Grenzen überschreiten und Räume durchqueren

Der M.A. Transnationale Literaturwissenschaft

Von Alexandra Kind

Wer Literatur liebt, aber mal über den Tellerrand der Nationalphilologien wie Anglistik, Germanistik und Co. hinausschauen möchte, ist mit dem jungen Studiengang im Fachbereich 10 gut bedient. Die transnationale Literaturwissenschaft ist am Zahn unserer Zeit, die von Globalisierung und Migration geprägt ist.

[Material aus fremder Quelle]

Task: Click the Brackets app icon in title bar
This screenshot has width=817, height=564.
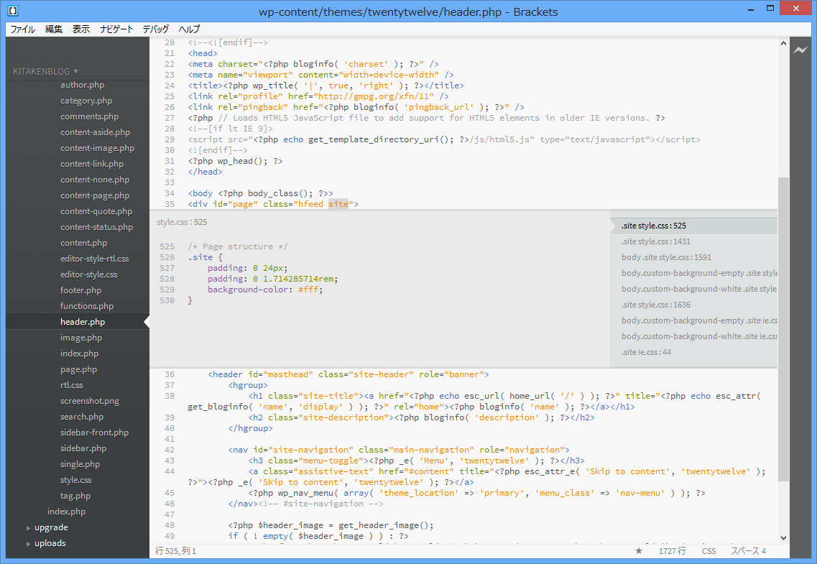Action: click(13, 11)
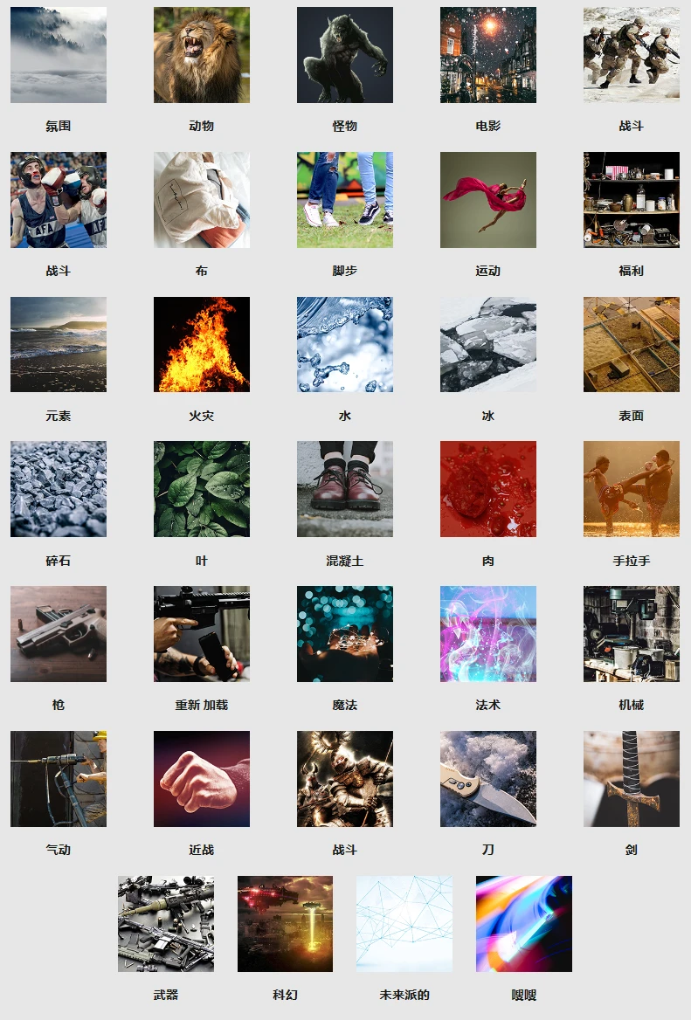Choose the fire 火灾 image
This screenshot has width=691, height=1020.
202,344
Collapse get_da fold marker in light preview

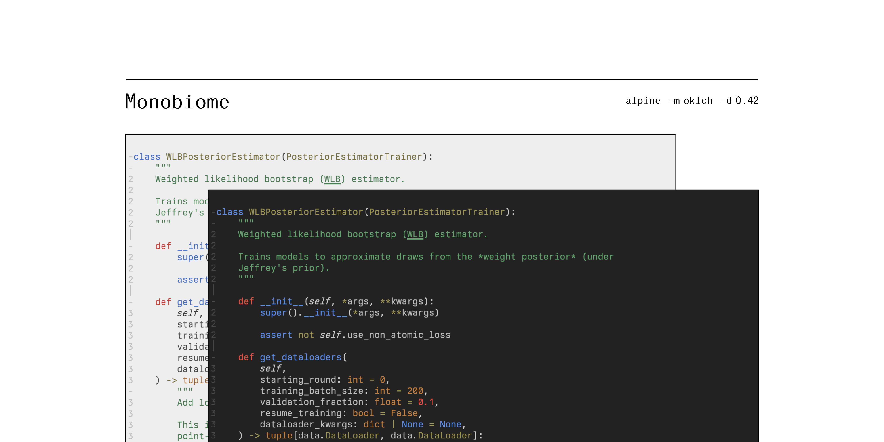point(130,302)
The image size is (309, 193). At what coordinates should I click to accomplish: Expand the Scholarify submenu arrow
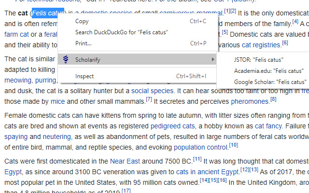coord(212,59)
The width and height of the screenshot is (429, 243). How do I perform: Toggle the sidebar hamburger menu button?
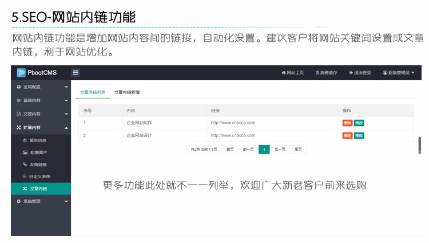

Neben der Germanistik ist die Transnationale Literaturwissenschaft (TnL) zurzeit der einzige literaturwissenschaftliche Masterstudiengang der Uni Bremen. Angesiedelt ist die TnL im Fachbereich 10. Es lehren Dozierende aus der Anglistik und Amerikanistik, der Romanistik und der Germanistik. Das Zwei-Jahres-Programm besteht seit dem Wintersemester 2009/2010 und umfasst momentan rund 50 Studierende, die sich in einem ausgewogenen Verhältnis zwischen „Einheimischen“, die ihren BA von der Uni Bremen erhalten haben, und Zugezogenen von anderen Universitäten zusammenfinden.

Was bedeutet „transnational“?

Der Titel des Studiengangs mag zunächst etwas sperrig klingen. Unter „national“ können sich die meisten wohl etwas vorstellen. Poldi und Schweini zum Beispiel, oder Sauerkraut. Oder eben die Nationalphilologien Germanistik und Anglistik, die auf Literatur in deutscher Sprache bzw. auf die Literatur, die auf den britischen Inseln ihren Ursprung hat, fokussiert sind. Aber was bedeutet dieses ominöse „trans“? Ganz einfach: Kulturen enden nicht am Schlagbaum des Grenzübergangs. Es geht also um Identitäten und Menschen, die sich in einer globalisierten Welt frei bewegen und ihre eigene Lebensart an einen anderen Ort bringen und von den Menschen, die sie dort treffen, wiederum etwas Neues lernen.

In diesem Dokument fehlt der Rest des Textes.